Fuegos fatuos
Jean Paulhan sostenía que el pensamiento inexpresable es más válido que la palabra. Esta provocación trae aparejada la reclamación de una postura frente a la linealidad propia de las estructuras que se insertan o representan al todo. Los trasfondos de la palabra que pretenden representar al pensamiento se relativizan y extravían a sus referentes ciertos. Configurar un orden en medio del caos, es aleatorio. Los factores decisores de tal formalización pueden ser uno o miles, inclusive involuntarios. El experimentalismo, más que la asunción de una dirección política, es la estrategia que se pinta como la adecuada para vérselas con el estado de cosas dado. Las soluciones múltiples y diversas ponen en cuestión viejos moldes y paradigmas de un escenario binario. Pero el chapotear en el desorden, en un caos sin asidero, franquea los cerrojos a la arbitrariedad como sistema. Si cualquier cosa vale ser considerada, toma cuerpo la anotación de Wladimir Weidlé referida al Finnegan Wake de Joyce: «Esta suma desmesurada de las contorsiones verbales más atrayentes, esta arte poética en diez mil lecciones no es una creación del arte: es la autopsia de su cadáver». Es que si todo es novedad, nada lo es. Así, cómo diferenciar que la pretensión de ‘novedades’ no sea sino un jugar en el osario. Cómo separar que el no nombrar dará pábulo para múltiples nombradías, nada más que a partir de suponer que el no prodigarse como significado será la oportunidad de un potlatch comunicativo donde los espectadores repletarán de signos los vacíos, y serán enlace insospechado a rasgos que hasta ahí, se desconocen entre sí. Lo que suele confundirse es que la pulsión significante se resuelve cual mancha de color en la pared, inmediata, sin control. Pero penetrar hasta la genuinidad del impulso, hasta la trama que los pensamientos no controlan, es suponer que estos sólo se avendrían a poner las cosas en un plano ‘déjá vú’. El crear la condición para el brote epifánico, el adviento capaz de fascinar la percepción y los sentidos de los públicos, de manera de activar una fábula en segunda instancia, configurada por la interpretación de los mirones, que se computa como más sincera, realmente imprevista, y por ello más franca que las remanidas historias (conscientes-inconscientes) del artista que se muerde la cola a sí mismo, como un truco de permanencia, conservador, sostenida como una militancia sentimental y afectivoide.
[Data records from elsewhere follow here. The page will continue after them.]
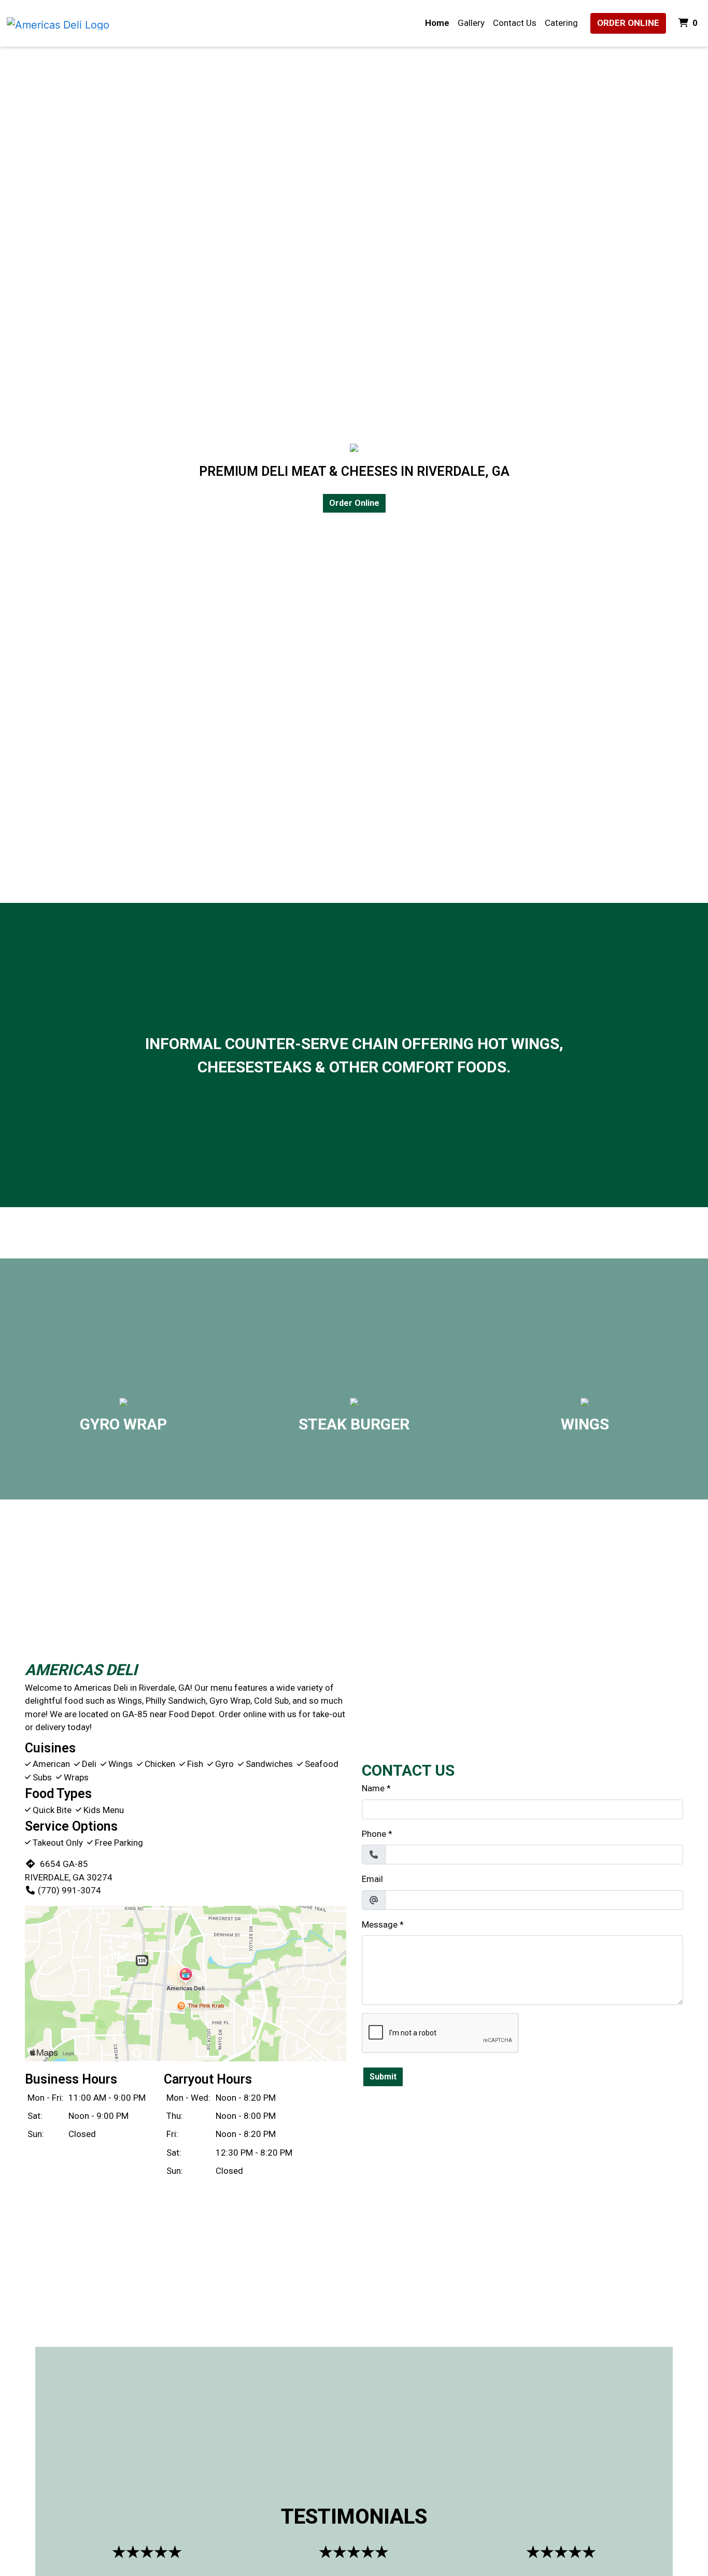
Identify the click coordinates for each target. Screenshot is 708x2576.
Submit (383, 2077)
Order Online (628, 23)
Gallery (471, 23)
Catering (561, 23)
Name (373, 1788)
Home (437, 23)
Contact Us (514, 23)
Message (380, 1924)
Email (372, 1879)
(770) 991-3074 (69, 1890)
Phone (374, 1834)
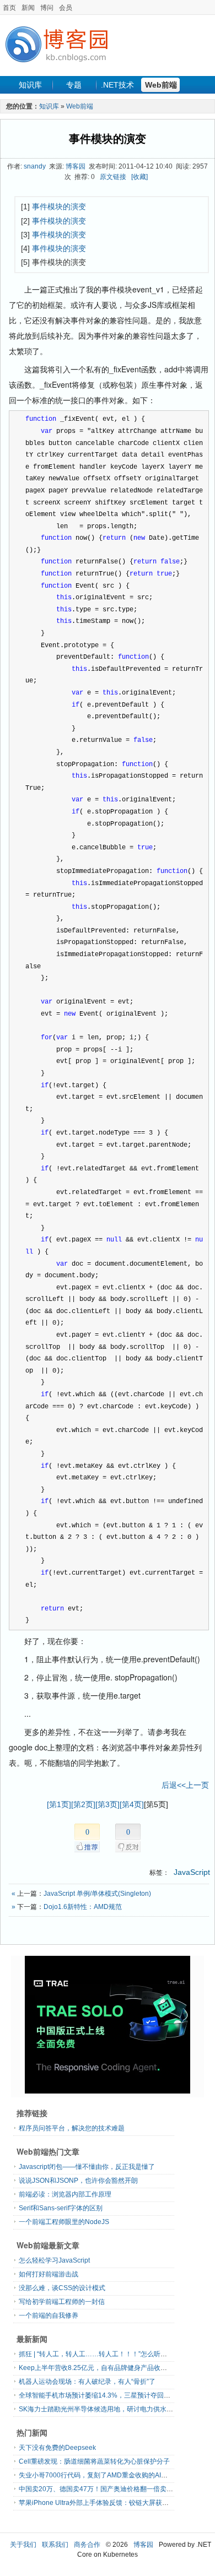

Esas condiciones nos serían otras que una capacidad de negociar una relación sincera con el instante, habida cuenta que la vieja cultura viene demasiado contaminada de vicios. Pero cualquier técnica pulsional devendrá novedad sólo por ello, porque de qué sirve dicha erupción espontánea si se origina en una fuente de emisión vencida. Al menos dejar planteada la pregunta sobre si un simple cambio técnico es suficiente para hacerle creer a todos, que eso en sí mismo ya es lo novedoso. Si el arte del teatro tuvo épocas en que se tiñó de tecnocracias psicologísticas, también puede hacerlo de otras espontaneísticas que pretenden valer sólo por ello, sin apego a ningún umbral de eficacia. Sólo en un mundo angélico puede esperarse ‘el sin por qué’. Más que la inocencia pareciera que las cosas pasan por un piadoso dejarse engañar, un enajenarse al fuego fatuo que refulge en la osamenta cultural, que sin embargo se reivindica como signo vital.